A better understanding of the regulatory network underlying cellular drug resistance and stress response may be helpful to overcome the phenomenon of therapy-induced cross-resistances against a variety of antineoplastic agents. Two new powerful molecular techniques, mRNA differential display reverse transcriptase polymerase chain reaction (DDRT-PCR) and subtractive suppressive hybridisation were applied for the comparative analysis of the gene expression profile of a doxorubicin resistant and its corresponding sensitive parental colon carcinoma cell line (LoVo H67P). DDRT-PCR generated partial cDNAs from the doxorubicin resistant, sensitive and stress (dexamethasone, doxorubicin, cadmium chloride or heat) exposed sensitive cells, were size-separated on polyacrylamide gels.
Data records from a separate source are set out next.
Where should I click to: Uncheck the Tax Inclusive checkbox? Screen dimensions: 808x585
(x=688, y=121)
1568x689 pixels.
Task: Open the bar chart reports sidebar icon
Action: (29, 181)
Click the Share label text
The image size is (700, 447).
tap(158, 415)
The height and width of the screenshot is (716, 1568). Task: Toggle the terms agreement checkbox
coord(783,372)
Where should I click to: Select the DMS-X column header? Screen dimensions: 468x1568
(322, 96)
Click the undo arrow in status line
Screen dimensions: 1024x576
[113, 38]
The expression patterns of more than 9000 bands of the resistant, sensitive and stressed sensitive cell populations were identical by more than 95%. Of the differentially expressed mRNAs, 20 cDNA fragments were reamplified after isolation from the gel, used as probes for Northern blot analysis to verify their differential expression and sequenced after cloning. Among the differentially expressed cDNAs, homologies of 96% and 87%, respectively, were found to the human proto-oncogene PTI-1 and the human ribosomal protein L4. Subtractive suppressive hybridisation revealed overexpression of the ribosomal protein L5 in the doxorubicin resistant line. These data point to the control of gene expression at the translational level as an important mechanism involved in cellular stress response.